What the task asks:
The data must be copied over exactly and in full.

Available data:
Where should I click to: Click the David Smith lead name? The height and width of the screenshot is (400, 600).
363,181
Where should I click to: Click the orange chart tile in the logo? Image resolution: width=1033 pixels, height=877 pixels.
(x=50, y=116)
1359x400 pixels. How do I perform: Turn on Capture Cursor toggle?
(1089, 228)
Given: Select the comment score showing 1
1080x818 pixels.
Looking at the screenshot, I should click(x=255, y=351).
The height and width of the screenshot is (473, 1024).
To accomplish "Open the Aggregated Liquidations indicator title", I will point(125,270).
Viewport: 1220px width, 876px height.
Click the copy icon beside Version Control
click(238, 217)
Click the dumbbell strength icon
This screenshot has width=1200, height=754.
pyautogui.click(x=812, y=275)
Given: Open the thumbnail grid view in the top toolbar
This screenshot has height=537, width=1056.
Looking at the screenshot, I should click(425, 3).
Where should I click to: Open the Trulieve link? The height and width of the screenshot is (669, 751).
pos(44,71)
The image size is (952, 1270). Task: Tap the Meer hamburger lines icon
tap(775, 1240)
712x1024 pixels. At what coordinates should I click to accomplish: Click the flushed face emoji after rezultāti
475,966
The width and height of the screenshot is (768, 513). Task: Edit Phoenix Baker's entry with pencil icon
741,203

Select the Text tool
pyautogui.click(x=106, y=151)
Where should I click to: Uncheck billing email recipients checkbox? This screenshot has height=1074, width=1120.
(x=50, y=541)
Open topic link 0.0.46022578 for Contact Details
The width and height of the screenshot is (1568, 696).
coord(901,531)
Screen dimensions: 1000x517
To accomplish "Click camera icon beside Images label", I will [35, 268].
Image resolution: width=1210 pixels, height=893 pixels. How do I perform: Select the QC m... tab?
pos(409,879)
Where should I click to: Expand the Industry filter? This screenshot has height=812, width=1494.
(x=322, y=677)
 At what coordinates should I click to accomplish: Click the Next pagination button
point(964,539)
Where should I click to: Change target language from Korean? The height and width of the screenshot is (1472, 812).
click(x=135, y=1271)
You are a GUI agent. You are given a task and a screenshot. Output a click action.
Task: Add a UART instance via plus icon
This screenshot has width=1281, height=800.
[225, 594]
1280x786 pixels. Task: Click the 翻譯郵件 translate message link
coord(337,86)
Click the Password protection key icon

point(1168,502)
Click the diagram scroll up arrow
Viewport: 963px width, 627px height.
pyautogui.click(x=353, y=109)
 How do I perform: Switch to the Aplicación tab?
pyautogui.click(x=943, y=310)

Response:
Where should I click to: Click the David Smith lead name? The height and width of the screenshot is (400, 600).
363,181
Where should I click to: Click the orange chart tile in the logo? Image resolution: width=1033 pixels, height=877 pixels.
(x=50, y=116)
1359x400 pixels. How do I perform: Turn on Capture Cursor toggle?
(1089, 228)
Given: Select the comment score showing 1
1080x818 pixels.
Looking at the screenshot, I should click(x=255, y=351).
The height and width of the screenshot is (473, 1024).
To accomplish "Open the Aggregated Liquidations indicator title", I will point(125,270).
Viewport: 1220px width, 876px height.
Click the copy icon beside Version Control
click(238, 217)
Click the dumbbell strength icon
This screenshot has width=1200, height=754.
pyautogui.click(x=812, y=275)
Given: Open the thumbnail grid view in the top toolbar
This screenshot has height=537, width=1056.
Looking at the screenshot, I should click(425, 3).
Where should I click to: Open the Trulieve link? The height and width of the screenshot is (669, 751).
pos(44,71)
The image size is (952, 1270). Task: Tap the Meer hamburger lines icon
tap(775, 1240)
712x1024 pixels. At what coordinates should I click to accomplish: Click the flushed face emoji after rezultāti
475,966
The width and height of the screenshot is (768, 513). Task: Edit Phoenix Baker's entry with pencil icon
741,203

Select the Text tool
pyautogui.click(x=106, y=151)
Where should I click to: Uncheck billing email recipients checkbox? This screenshot has height=1074, width=1120.
(x=50, y=541)
Open topic link 0.0.46022578 for Contact Details
The width and height of the screenshot is (1568, 696).
coord(901,531)
Screen dimensions: 1000x517
To accomplish "Click camera icon beside Images label", I will [35, 268].
Image resolution: width=1210 pixels, height=893 pixels. How do I perform: Select the QC m... tab?
pos(409,879)
Where should I click to: Expand the Industry filter? This screenshot has height=812, width=1494.
(x=322, y=677)
 At what coordinates should I click to accomplish: Click the Next pagination button
point(964,539)
Where should I click to: Change target language from Korean? The height and width of the screenshot is (1472, 812).
click(x=135, y=1271)
You are a GUI agent. You are given a task and a screenshot. Output a click action.
Task: Add a UART instance via plus icon
This screenshot has width=1281, height=800.
[225, 594]
1280x786 pixels. Task: Click the 翻譯郵件 translate message link
coord(337,86)
Click the Password protection key icon

point(1168,502)
Click the diagram scroll up arrow
Viewport: 963px width, 627px height.
pyautogui.click(x=353, y=109)
 How do I perform: Switch to the Aplicación tab?
pyautogui.click(x=943, y=310)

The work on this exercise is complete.